__Assigned task__:
An exact transcription of all the data is the expected reply.

[Items listed in a dataset]
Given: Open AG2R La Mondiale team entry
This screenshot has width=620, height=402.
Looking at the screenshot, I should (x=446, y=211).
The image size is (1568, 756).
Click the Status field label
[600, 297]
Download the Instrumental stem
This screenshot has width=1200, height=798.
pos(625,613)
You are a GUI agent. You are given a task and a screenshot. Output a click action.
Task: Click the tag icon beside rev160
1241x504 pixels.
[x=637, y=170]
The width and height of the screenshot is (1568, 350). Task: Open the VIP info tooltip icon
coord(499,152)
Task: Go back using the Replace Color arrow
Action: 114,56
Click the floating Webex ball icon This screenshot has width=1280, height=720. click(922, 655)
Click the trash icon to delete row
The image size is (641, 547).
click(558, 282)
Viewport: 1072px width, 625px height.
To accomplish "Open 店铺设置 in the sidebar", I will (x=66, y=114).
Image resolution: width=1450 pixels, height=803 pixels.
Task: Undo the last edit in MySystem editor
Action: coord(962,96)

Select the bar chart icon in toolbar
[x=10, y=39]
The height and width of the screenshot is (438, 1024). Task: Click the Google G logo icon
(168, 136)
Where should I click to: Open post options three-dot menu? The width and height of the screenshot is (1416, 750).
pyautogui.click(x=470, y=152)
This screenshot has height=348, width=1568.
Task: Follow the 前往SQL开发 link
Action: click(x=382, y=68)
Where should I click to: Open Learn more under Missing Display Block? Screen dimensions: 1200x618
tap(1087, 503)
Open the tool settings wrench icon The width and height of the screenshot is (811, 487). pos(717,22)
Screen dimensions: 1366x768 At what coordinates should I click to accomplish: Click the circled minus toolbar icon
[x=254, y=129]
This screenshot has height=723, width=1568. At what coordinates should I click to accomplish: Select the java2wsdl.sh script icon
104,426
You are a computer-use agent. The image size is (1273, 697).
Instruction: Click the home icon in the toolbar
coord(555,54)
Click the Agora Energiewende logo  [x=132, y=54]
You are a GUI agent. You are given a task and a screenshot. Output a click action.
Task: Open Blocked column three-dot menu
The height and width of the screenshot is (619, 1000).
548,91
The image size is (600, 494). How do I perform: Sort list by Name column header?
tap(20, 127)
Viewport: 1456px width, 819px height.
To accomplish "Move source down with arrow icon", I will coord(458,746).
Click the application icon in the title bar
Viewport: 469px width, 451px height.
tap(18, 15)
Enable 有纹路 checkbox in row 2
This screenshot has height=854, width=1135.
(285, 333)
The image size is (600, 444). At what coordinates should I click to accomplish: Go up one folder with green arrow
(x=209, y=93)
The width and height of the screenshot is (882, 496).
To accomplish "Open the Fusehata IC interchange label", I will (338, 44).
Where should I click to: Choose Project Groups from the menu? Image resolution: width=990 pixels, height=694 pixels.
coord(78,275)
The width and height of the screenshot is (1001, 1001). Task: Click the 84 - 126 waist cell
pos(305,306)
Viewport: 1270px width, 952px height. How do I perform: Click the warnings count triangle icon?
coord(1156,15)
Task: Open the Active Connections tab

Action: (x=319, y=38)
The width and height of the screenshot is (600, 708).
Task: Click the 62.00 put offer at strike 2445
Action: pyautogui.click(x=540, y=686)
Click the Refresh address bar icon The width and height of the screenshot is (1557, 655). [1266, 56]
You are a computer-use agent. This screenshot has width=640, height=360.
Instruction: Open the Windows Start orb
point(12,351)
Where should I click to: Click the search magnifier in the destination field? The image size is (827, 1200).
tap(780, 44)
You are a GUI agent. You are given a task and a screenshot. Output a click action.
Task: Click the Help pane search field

__Answer for this exercise__:
Given: Open AG2R La Mondiale team entry
This screenshot has width=620, height=402.
Looking at the screenshot, I should (x=446, y=211).
The image size is (1568, 756).
Click the Status field label
[600, 297]
Download the Instrumental stem
This screenshot has width=1200, height=798.
pos(625,613)
You are a GUI agent. You are given a task and a screenshot. Output a click action.
Task: Click the tag icon beside rev160
1241x504 pixels.
[x=637, y=170]
The width and height of the screenshot is (1568, 350). Task: Open the VIP info tooltip icon
coord(499,152)
Task: Go back using the Replace Color arrow
Action: 114,56
Click the floating Webex ball icon This screenshot has width=1280, height=720. click(922, 655)
Click the trash icon to delete row
The image size is (641, 547).
click(558, 282)
Viewport: 1072px width, 625px height.
To accomplish "Open 店铺设置 in the sidebar", I will (x=66, y=114).
Image resolution: width=1450 pixels, height=803 pixels.
Task: Undo the last edit in MySystem editor
Action: coord(962,96)

Select the bar chart icon in toolbar
[x=10, y=39]
The height and width of the screenshot is (438, 1024). Task: Click the Google G logo icon
(168, 136)
Where should I click to: Open post options three-dot menu? The width and height of the screenshot is (1416, 750).
pyautogui.click(x=470, y=152)
This screenshot has height=348, width=1568.
Task: Follow the 前往SQL开发 link
Action: click(x=382, y=68)
Where should I click to: Open Learn more under Missing Display Block? Screen dimensions: 1200x618
tap(1087, 503)
Open the tool settings wrench icon The width and height of the screenshot is (811, 487). pos(717,22)
Screen dimensions: 1366x768 At what coordinates should I click to accomplish: Click the circled minus toolbar icon
[x=254, y=129]
This screenshot has height=723, width=1568. At what coordinates should I click to accomplish: Select the java2wsdl.sh script icon
104,426
You are a computer-use agent. The image size is (1273, 697).
Instruction: Click the home icon in the toolbar
coord(555,54)
Click the Agora Energiewende logo  [x=132, y=54]
You are a GUI agent. You are given a task and a screenshot. Output a click action.
Task: Open Blocked column three-dot menu
The height and width of the screenshot is (619, 1000).
548,91
The image size is (600, 494). How do I perform: Sort list by Name column header?
tap(20, 127)
Viewport: 1456px width, 819px height.
To accomplish "Move source down with arrow icon", I will coord(458,746).
Click the application icon in the title bar
Viewport: 469px width, 451px height.
tap(18, 15)
Enable 有纹路 checkbox in row 2
This screenshot has height=854, width=1135.
(285, 333)
The image size is (600, 444). At what coordinates should I click to accomplish: Go up one folder with green arrow
(x=209, y=93)
The width and height of the screenshot is (882, 496).
To accomplish "Open the Fusehata IC interchange label", I will (338, 44).
Where should I click to: Choose Project Groups from the menu? Image resolution: width=990 pixels, height=694 pixels.
coord(78,275)
The width and height of the screenshot is (1001, 1001). Task: Click the 84 - 126 waist cell
pos(305,306)
Viewport: 1270px width, 952px height. How do I perform: Click the warnings count triangle icon?
coord(1156,15)
Task: Open the Active Connections tab

Action: (x=319, y=38)
The width and height of the screenshot is (600, 708).
Task: Click the 62.00 put offer at strike 2445
Action: pyautogui.click(x=540, y=686)
Click the Refresh address bar icon The width and height of the screenshot is (1557, 655). [1266, 56]
You are a computer-use agent. This screenshot has width=640, height=360.
Instruction: Open the Windows Start orb
point(12,351)
Where should I click to: Click the search magnifier in the destination field? The image size is (827, 1200).
tap(780, 44)
You are a GUI agent. You are given a task and a screenshot. Output a click action.
Task: Click the Help pane search field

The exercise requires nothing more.